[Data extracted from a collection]
>>>
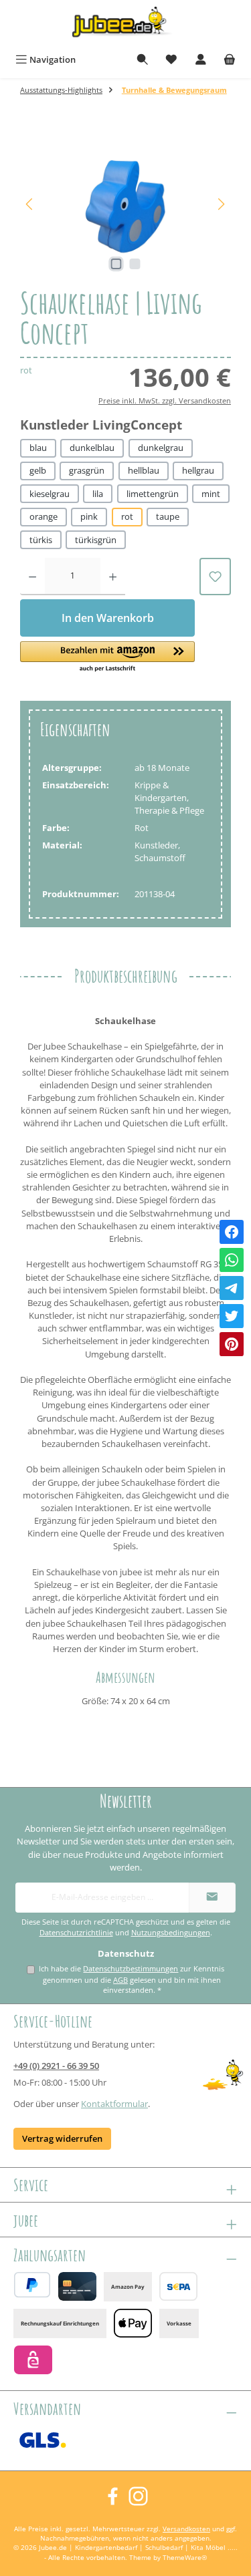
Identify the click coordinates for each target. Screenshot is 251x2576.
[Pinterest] (232, 1344)
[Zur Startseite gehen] (125, 24)
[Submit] (212, 1898)
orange (43, 516)
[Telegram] (232, 1288)
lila (97, 494)
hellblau (143, 470)
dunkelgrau (160, 448)
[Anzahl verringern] (32, 576)
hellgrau (198, 470)
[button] (107, 657)
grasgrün (86, 470)
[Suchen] (142, 60)
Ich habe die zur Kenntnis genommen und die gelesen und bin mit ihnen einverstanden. (131, 1979)
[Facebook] (232, 1232)
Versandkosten (186, 2529)
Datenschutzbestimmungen (130, 1968)
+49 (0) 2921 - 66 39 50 (56, 2066)
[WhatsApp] (232, 1260)
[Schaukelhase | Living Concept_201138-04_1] (125, 204)
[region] (125, 204)
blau (38, 448)
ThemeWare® (185, 2557)
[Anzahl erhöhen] (112, 576)
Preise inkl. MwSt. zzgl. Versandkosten (164, 400)
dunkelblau (92, 448)
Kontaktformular (114, 2104)
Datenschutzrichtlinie (76, 1932)
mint (210, 494)
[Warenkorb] (229, 60)
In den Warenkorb (108, 618)
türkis (40, 540)
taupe (167, 516)
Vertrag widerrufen (62, 2138)
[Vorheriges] (30, 204)
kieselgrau (49, 494)
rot (127, 516)
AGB (120, 1980)
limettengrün (153, 494)
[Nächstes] (221, 204)
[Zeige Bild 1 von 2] (115, 264)
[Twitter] (232, 1316)
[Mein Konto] (201, 60)
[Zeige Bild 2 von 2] (134, 264)
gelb (37, 470)
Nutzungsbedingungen (170, 1932)
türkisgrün (95, 540)
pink (89, 516)
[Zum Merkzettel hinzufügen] (215, 576)
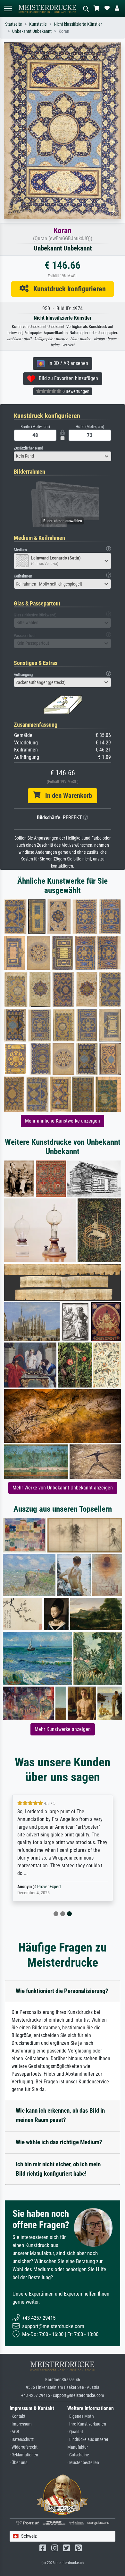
<<<
#### How to complete this task:
The records above are to be transcribed exactly, with every picture left out.

#### Finished exercise:
Identify the click coordinates for each target. Screenshot is 251x2576.
[Pinterest] (232, 1344)
[Zur Startseite gehen] (125, 24)
[Submit] (212, 1898)
orange (43, 516)
[Telegram] (232, 1288)
lila (97, 494)
hellblau (143, 470)
dunkelgrau (160, 448)
[Anzahl verringern] (32, 576)
hellgrau (198, 470)
[button] (107, 657)
grasgrün (86, 470)
[Suchen] (142, 60)
Ich habe die zur Kenntnis genommen und die gelesen und bin mit ihnen einverstanden. (131, 1979)
[Facebook] (232, 1232)
Versandkosten (186, 2529)
Datenschutzbestimmungen (130, 1968)
+49 (0) 2921 - 66 39 50 (56, 2066)
[WhatsApp] (232, 1260)
[Schaukelhase | Living Concept_201138-04_1] (125, 204)
[region] (125, 204)
blau (38, 448)
ThemeWare® (185, 2557)
[Anzahl erhöhen] (112, 576)
Preise inkl. MwSt. zzgl. Versandkosten (164, 400)
dunkelblau (92, 448)
Kontaktformular (114, 2104)
Datenschutzrichtlinie (76, 1932)
mint (210, 494)
[Warenkorb] (229, 60)
In den Warenkorb (108, 618)
türkis (40, 540)
taupe (167, 516)
Vertrag widerrufen (62, 2138)
[Vorheriges] (30, 204)
kieselgrau (49, 494)
rot (127, 516)
AGB (120, 1980)
limettengrün (153, 494)
[Nächstes] (221, 204)
[Zeige Bild 1 von 2] (115, 264)
[Twitter] (232, 1316)
[Mein Konto] (201, 60)
[Zeige Bild 2 von 2] (134, 264)
gelb (37, 470)
Nutzungsbedingungen (170, 1932)
türkisgrün (95, 540)
pink (89, 516)
[Zum Merkzettel hinzufügen] (215, 576)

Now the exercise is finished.